DOCUMENT TEXT -
Io’s wanderings take her to Egypt; Act V takes place on the banks of the Nile. The  nymph prays to Jupiter to end her torments, then collapses. The god tells her he cannot go against destiny, but will share her woes. Jupiter persuades Juno to end her vengeance; the couple reunite. Her ordeal over, Io becomes the goddess Isis, and the divinities and Egyptians welcome the new deity. (Why Isis, one wonders? In the original Greek myth, Io is transformed into a heifer, poor cow. Surely Hathor would have been more fitting?)

Court politics aside, the opera was poorly received. While musicians admired Lully’s skill, the public thought the music was too learned. The hostile La Fontaine thought Lully was wrung out, forced to repeat himself. Isis was performed in Paris later that year, then resurrected in 1704, 1717–18, and 1732–33. “The piece had appeared cold and lacking action,” Boinvin wrote in 1717, “but a perfect performance drew attention to the beauties of the music, covering the defects of the poetry.” It was also the first opera produced in the Netherlands (Amsterdam, 1677); its first German production took place at Regensburg in 1688.

TASKS TO PERFORM -
• a. Say whether each statement below agrees with the Isis passage, answering yes or no and quoting the deciding words of the passage. (i) Act V is set on the banks of the Nile. (ii) The public judged the music too simple. (iii) The first German production of the opera took place at Regensburg in 1688.
• b. Write a few more sentences of the Isis passage, picking up right after its final sentence.

EXERCISE DATA -

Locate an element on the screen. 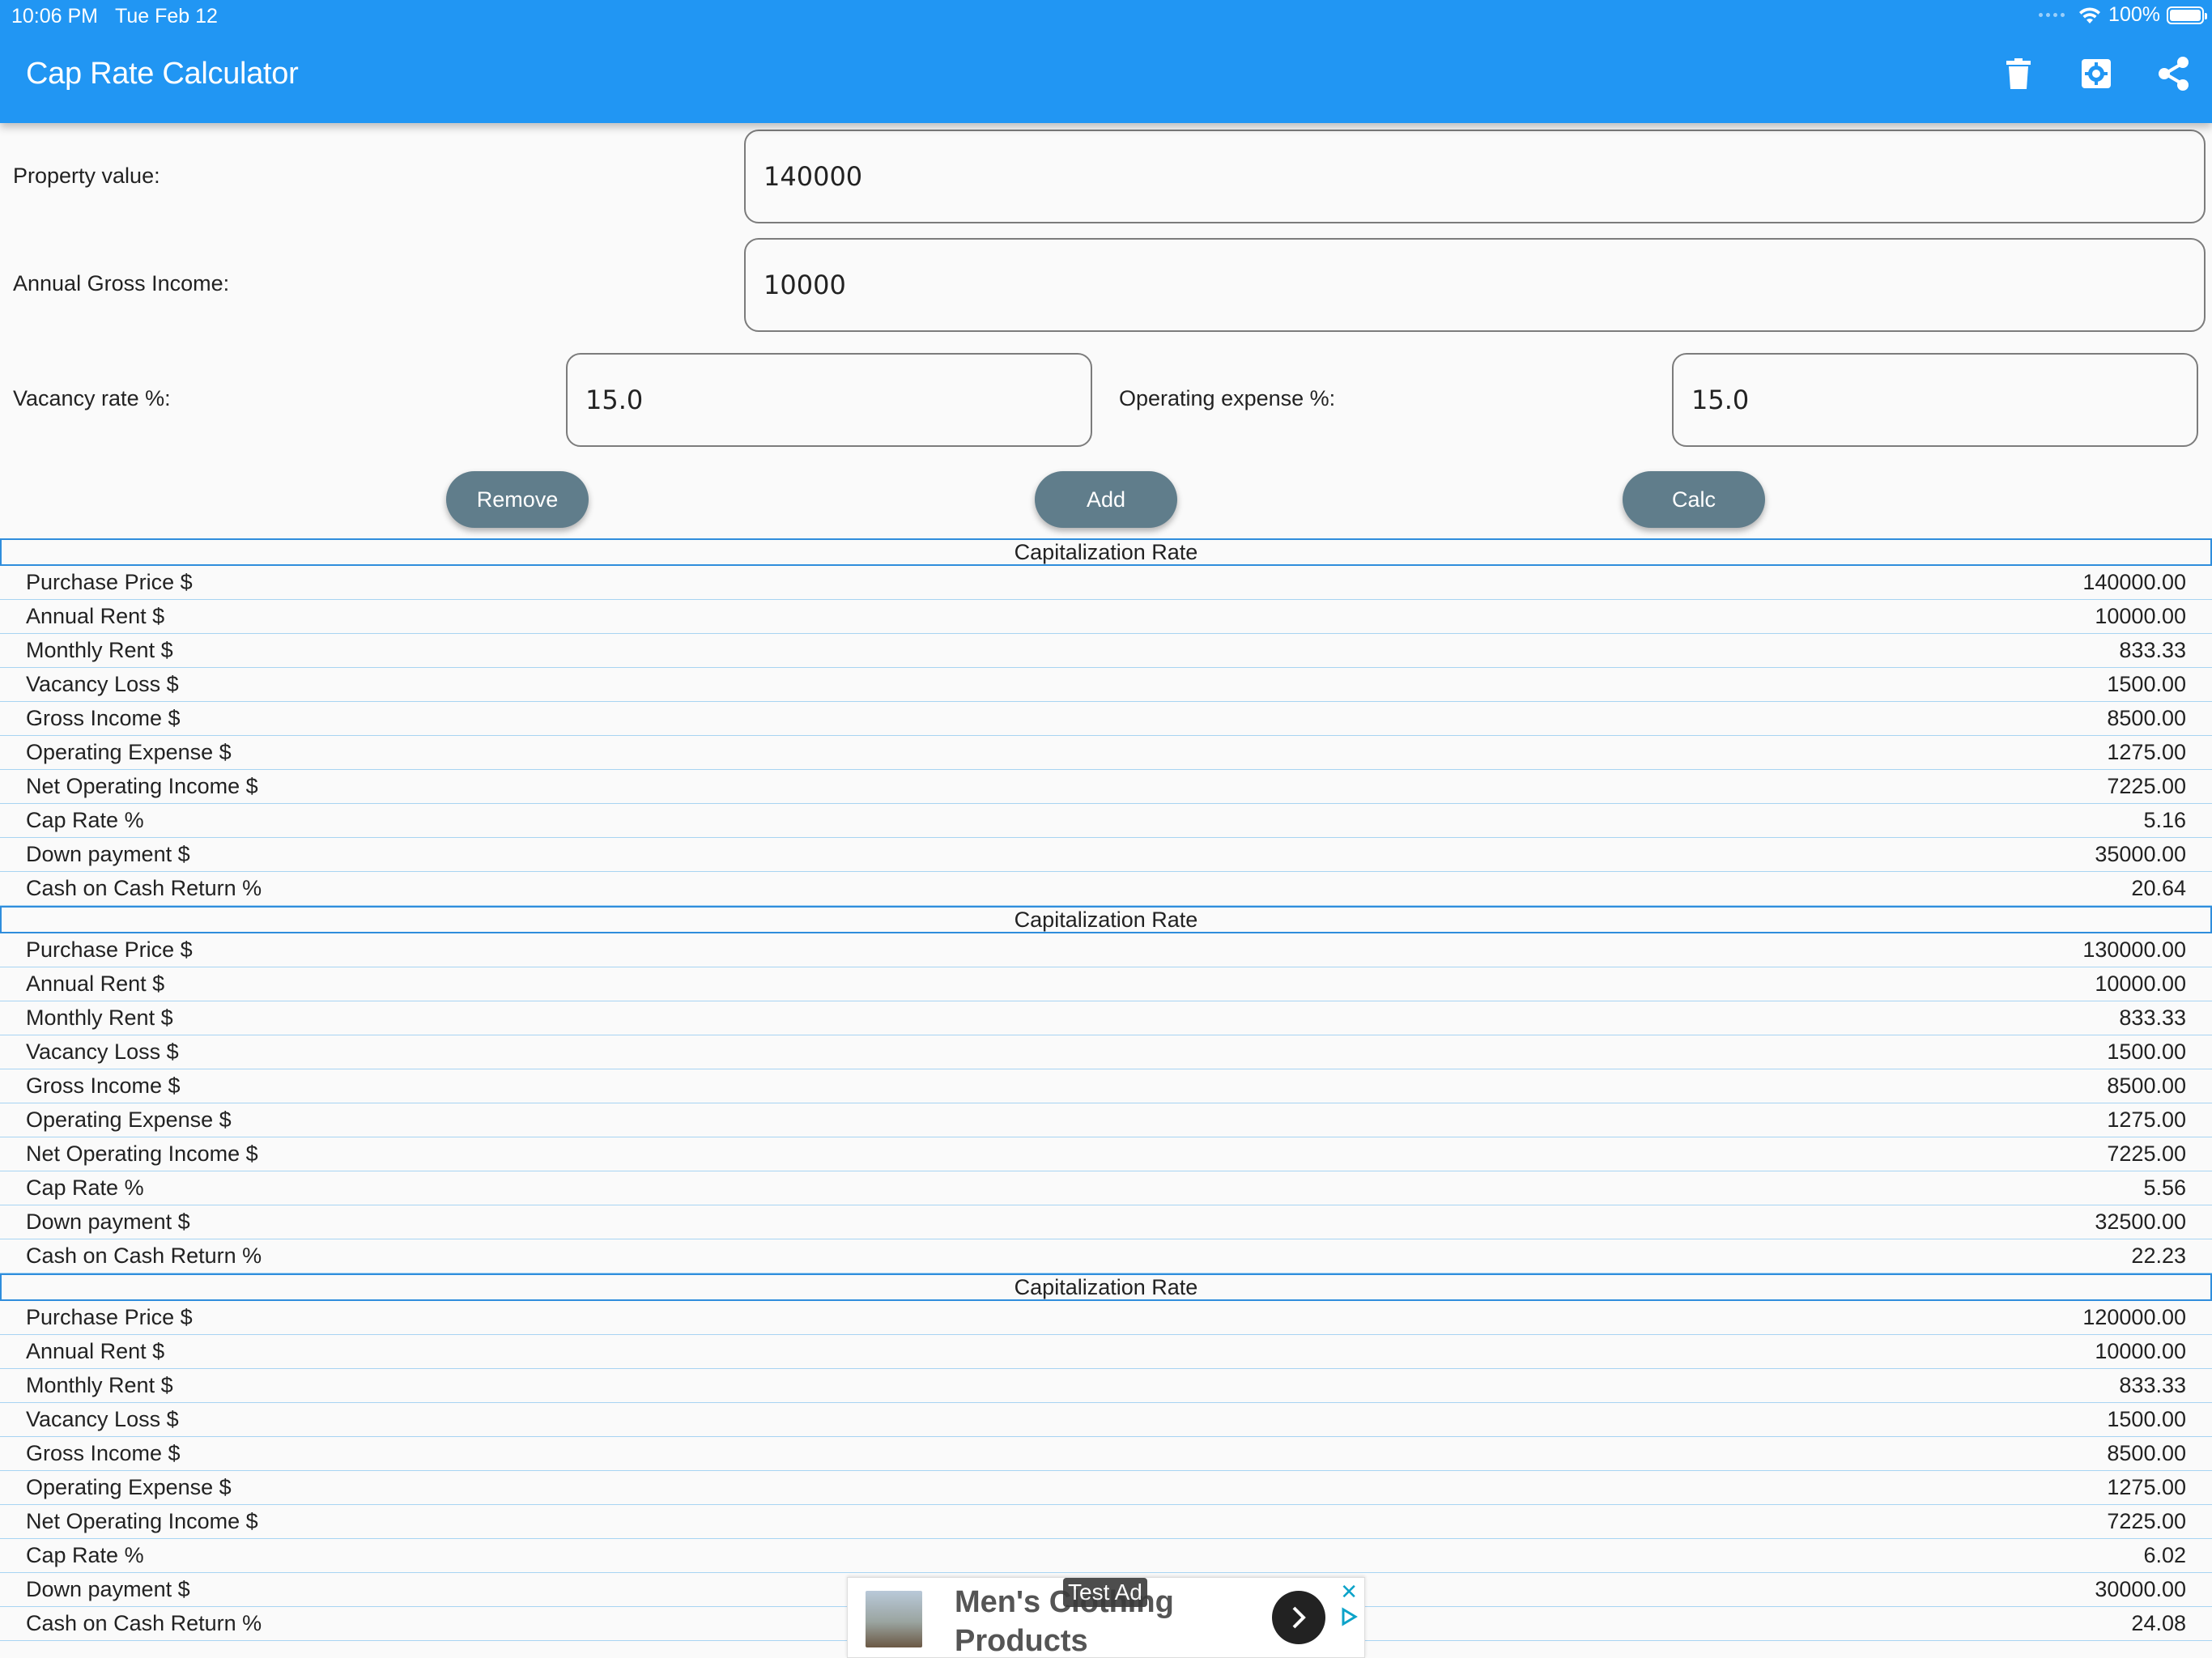 This screenshot has height=1658, width=2212. trash-icon is located at coordinates (2018, 73).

RESULTS BY TASK -
• a.
(i) Yes: "Act V takes place on the banks of the Nile."
(ii) No: "the public thought the music was too learned."
(iii) Yes: "its first German production took place at Regensburg in 1688."

• b.
SUGGESTED RECORDING

LISTEN TO: Ève-Maud Hubeaux (Io), Cyril Auvity, Edwin Crossley-Mercer, Philippe Estephe, Ambroisine Bré, Bénédicte Tauran, Fabien Hyon, Aimery Lefevre, and the Choeur de Chambre de Namur, with Les Talens Lyriques conducted by Christophe Rousset. Paris, 2019, Aparté.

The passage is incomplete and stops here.